All of these goals take time, focus, and mental energy. And while I don’t have a lot of extra time in my days/weeks/months, I do have enough to do a fair amount of writing if I put my mind to it. I just have to put my mind to it.
There are also external factors. There always are. We are not perfectly spherical writers of uniform density in a vacuum. We are fragile and fallible. We are social animals, and those slings and arrows didn’t magically manifest out of nowhere. No matter how much we try to isolate ourselves from the world, the world still exists.
Behavior changes from higher energy expenditure to lower energy expenditure are a lot easier than going from low to high. But such changes follow the same framework. First get out of the habit of doing the old thing, then get into the habit of doing the new thing. This applies to any deliberate (-ish) change. Not doing a thing is not the same as doing something else.
So for me, in this circumstance, I am slowly getting out of the habit of not writing, and getting back into the habit of writing. To encourage this behavior I am transcribing the three dozen poems I wrote during National Poetry Month in April. I also plan to start actively taking notes on the books I am reading, as I am reading them, with the eventual goal of either posting the notes, or writing book reviews, or both.
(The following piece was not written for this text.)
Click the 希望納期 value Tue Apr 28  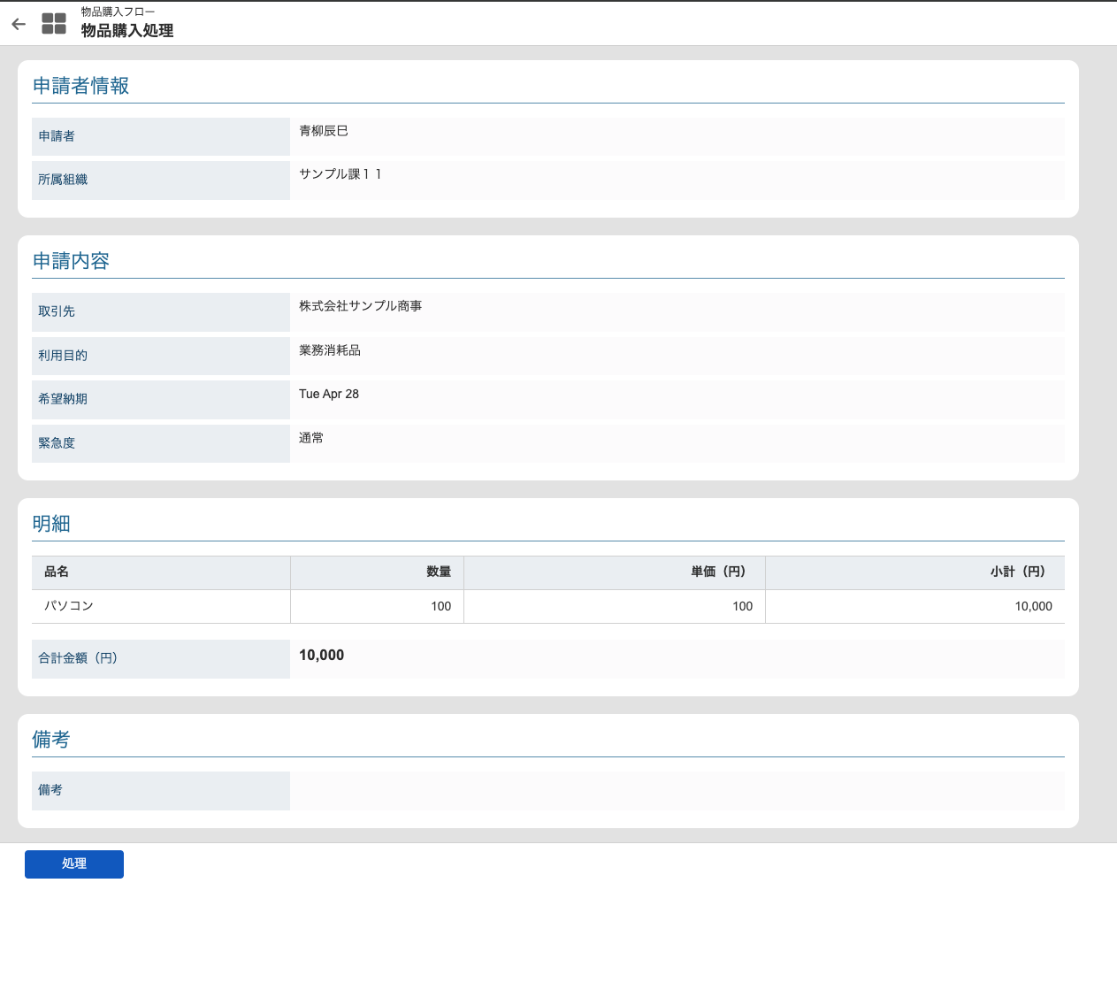tap(329, 394)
While these tasks are not the creative practice I wish to eventually return to, they are part of the craft of writing and use the same muscles.
Two months is not a lot of time as the crow lives, but it is enough time for atrophy and entropy to take their toll on unused neurons. I am 52, and almost certainly have more life behind me than I do ahead of me (although at least one close relative has lived to 99 years old…). While objective time is not moving any faster today than it did yesterday, I feel a subtle yet growing sense that time is a resource which is not to be squandered, and the sense of urgency I feel to get to work on things ironically saps my mental energy and makes it more difficult for me to get to work on things.
Thus the importance of habit and routine in this practice. I don’t need to be perfect, I just need to improve, or at least not backslide.
All of this takes work and attention.
Getting back into a habit is more work than maintaining the habit.